Je n’avais jamais entendu parler de Gigi Masin il y a encore six mois. C’est au jeune label Music From Memory que je dois cette découverte, grâce à sa salutaire initiative de compiler, pour sa deuxième sortie, le meilleur du compositeur italien sur deux vinyles. Les morceaux réunis ici couvrent une période de 25 ans, entre 1985 et 2010. La moitié d’entre eux sont inédits, les autres sont sortis sur divers albums, compilations et B.O. de films. Relativement méconnu, Gigi Masin évoluait dans le microscopique underground vénitien dans les années 80 et produisait des œuvres au croisement de l’ambient, du new age et de la musique contemporaine.

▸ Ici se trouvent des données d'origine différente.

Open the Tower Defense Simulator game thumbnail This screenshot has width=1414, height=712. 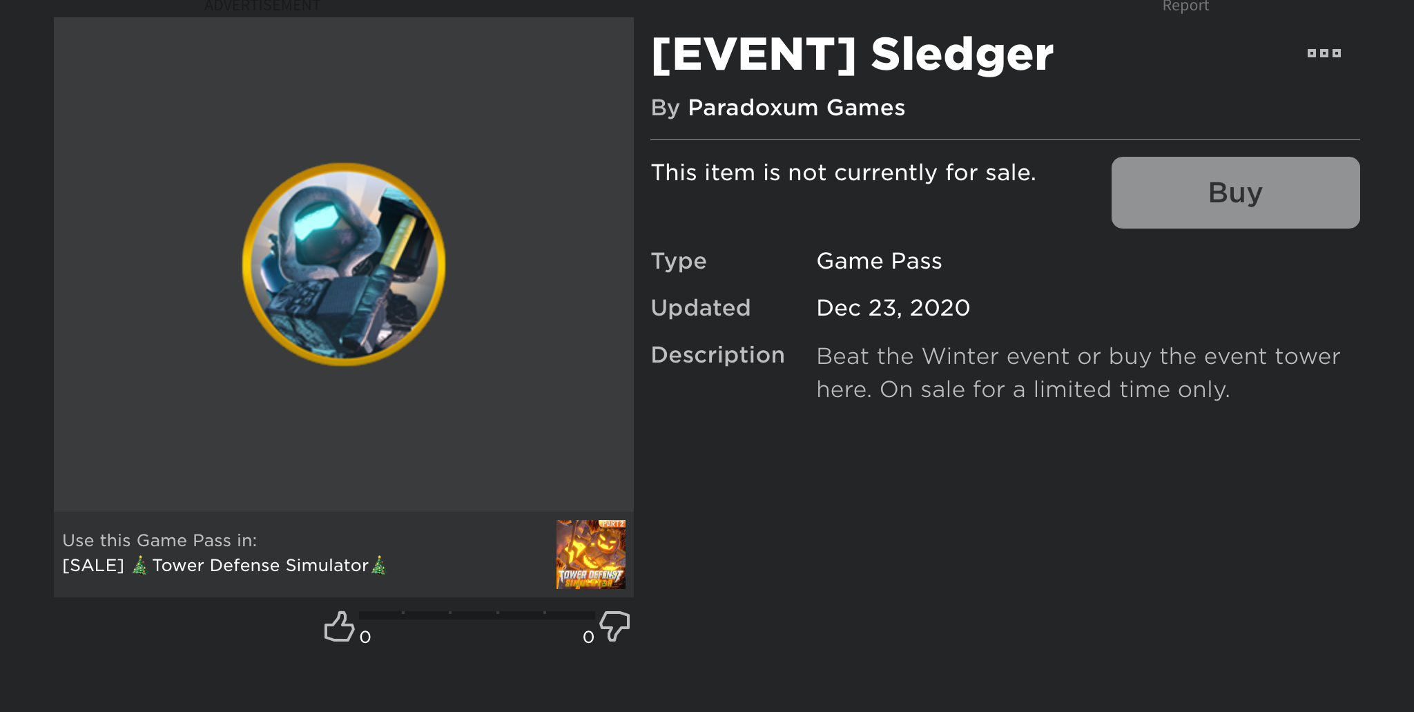pos(591,555)
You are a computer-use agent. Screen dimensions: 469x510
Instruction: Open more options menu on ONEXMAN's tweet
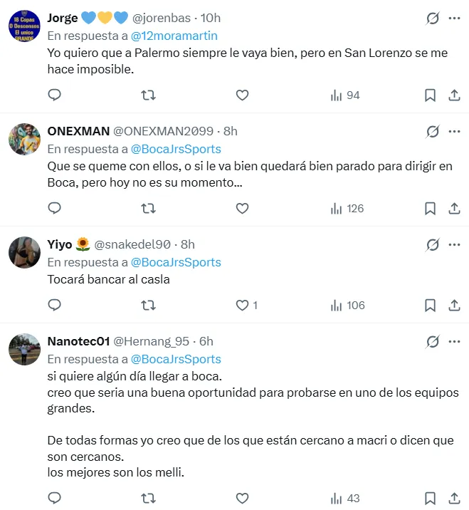[455, 131]
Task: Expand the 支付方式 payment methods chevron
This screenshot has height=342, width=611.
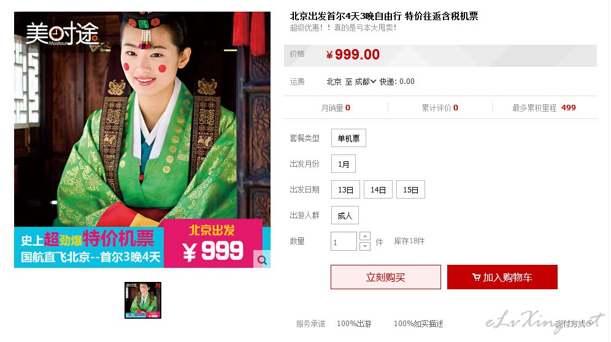Action: [590, 323]
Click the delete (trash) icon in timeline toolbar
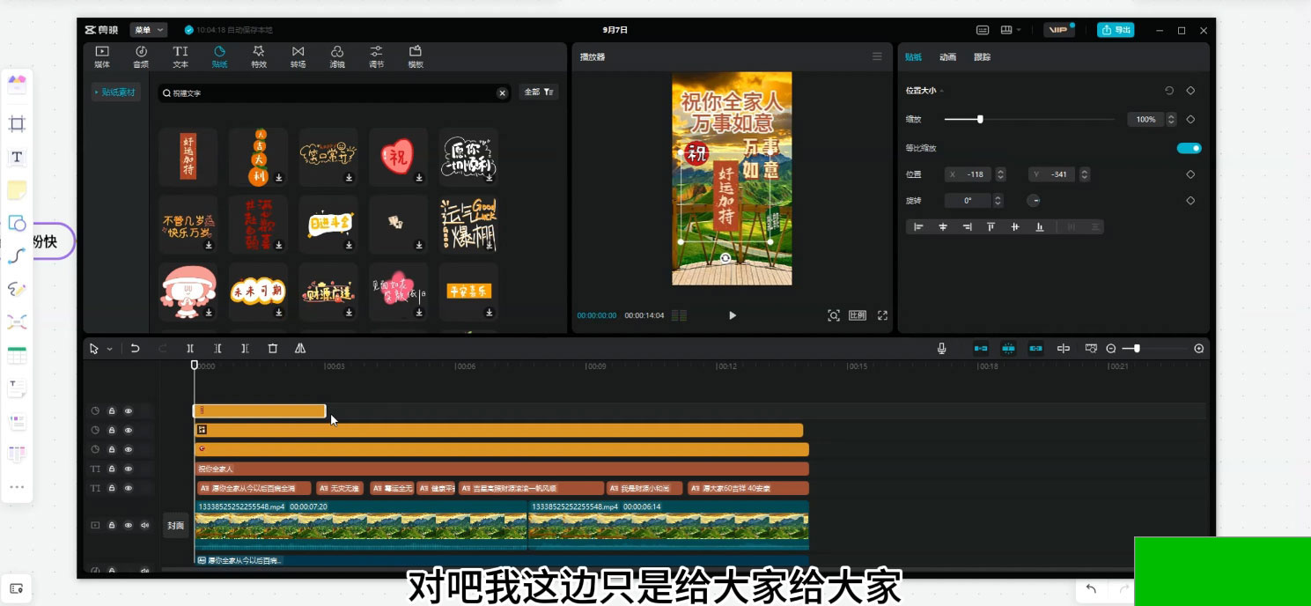 pyautogui.click(x=273, y=349)
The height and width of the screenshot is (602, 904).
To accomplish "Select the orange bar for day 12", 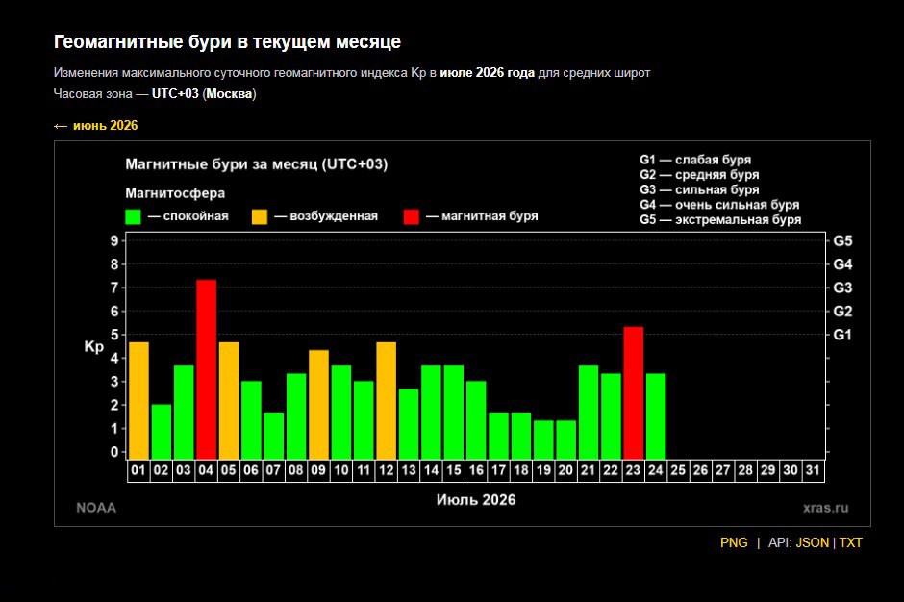I will [x=387, y=401].
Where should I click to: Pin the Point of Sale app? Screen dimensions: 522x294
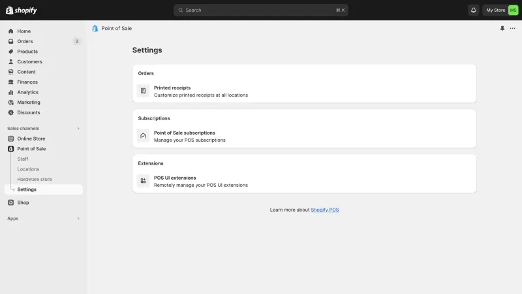[502, 28]
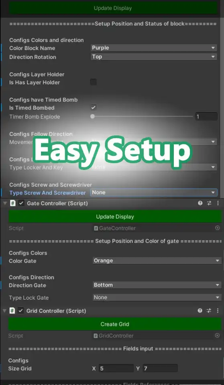Screen dimensions: 224x385
Task: Open the Color Gate dropdown showing Orange
Action: (x=157, y=260)
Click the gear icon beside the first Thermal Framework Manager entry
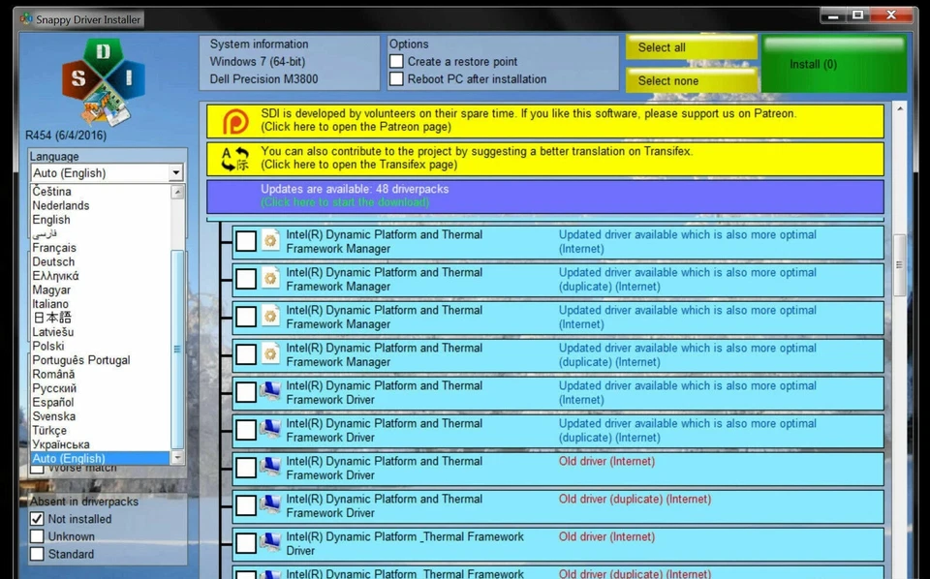The width and height of the screenshot is (930, 579). click(269, 240)
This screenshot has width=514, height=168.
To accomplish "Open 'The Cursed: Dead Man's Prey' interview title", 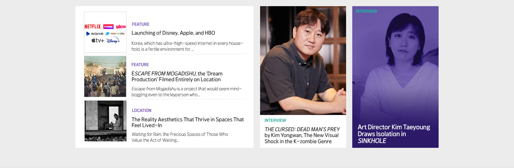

Ignorés pendant longtemps, ses albums, en particulier Wind, ont été redécouverts ces dernières années, samplés par des dizaines d’artistes, de Björk à To Rococo Rot en passant par le beatmaker japonais Nujabes.
Si l’on peut y entendre du Brian Eno, du Philip Glass ou du Vangelis, Talk To The Sea offre surtout un condensé d’un musicien au style unique, extrêmement délicat et méditatif sans sombrer dans le décoratif. Les 17 morceaux témoignent d’un désir profond de capturer des images et des sensations douces et nostalgiques, comme une légère brise marine caressant un visage. Ses deux premiers albums s’intitulent d’ailleurs Wind et Wind Collector. Mais attention, on n’est pas ici dans une compile Nature & Découvertes. Le design sonore est majestueux, les compositions complexes, bien que souvent minimalistes.
Pianos arrangés, drones, field recordings, cloches et vibraphone se mêlent à des nappes de synthé aquatiques et à quelques accords de guitare épars. Il y a parfois un semblant de beat, comme sur "Fata Morgana", qui sonne comme du pré-Burial, ou sur le très Boards Of Canada "The Nylon Dollar". Mais on est globalement dans un magma ambiant assez fascinant et parfois très avant-gardiste. Une pièce comme "Music For Chameleons" (1985), avec son solo de guitare cosmique, fait penser à pas mal de groupes psyché/kraut récents, à commencer par Emeralds. Le choix du titre d’ouverture est discutable puisque c’est l'un des rares morceaux chantés du disque. Malgré son petit côté Phil Collins, "Call Me" s’avère finalement aussi attachante que le reste, après quelques écoutes.
Après l’excellent LP synth-funk de Leon Lowman, et avant la bombe disco El Sur du guitariste majorquin Joan Bibiloni sortie il y a quelques semaines, Music From Memory a frappé un grand coup avec ce Talk To The Sea absolument sublime. J’attends maintenant avec impatience chaque sortie de ce très prometteur label hollandais. Quant à Gigi Masin, sa carrière prend une nouvelle tournure. Sorti de l’anonymat, il recommence à jouer live et on lui commande des remixes. Celui du "Falling Leaves" de Sven Weisemann est par exemple très recommandable.
En bref : sublime rétrospective d’un compositeur italien méconnu, auteur d’indispensables œuvres ambient empreintes d’une douce nostalgie.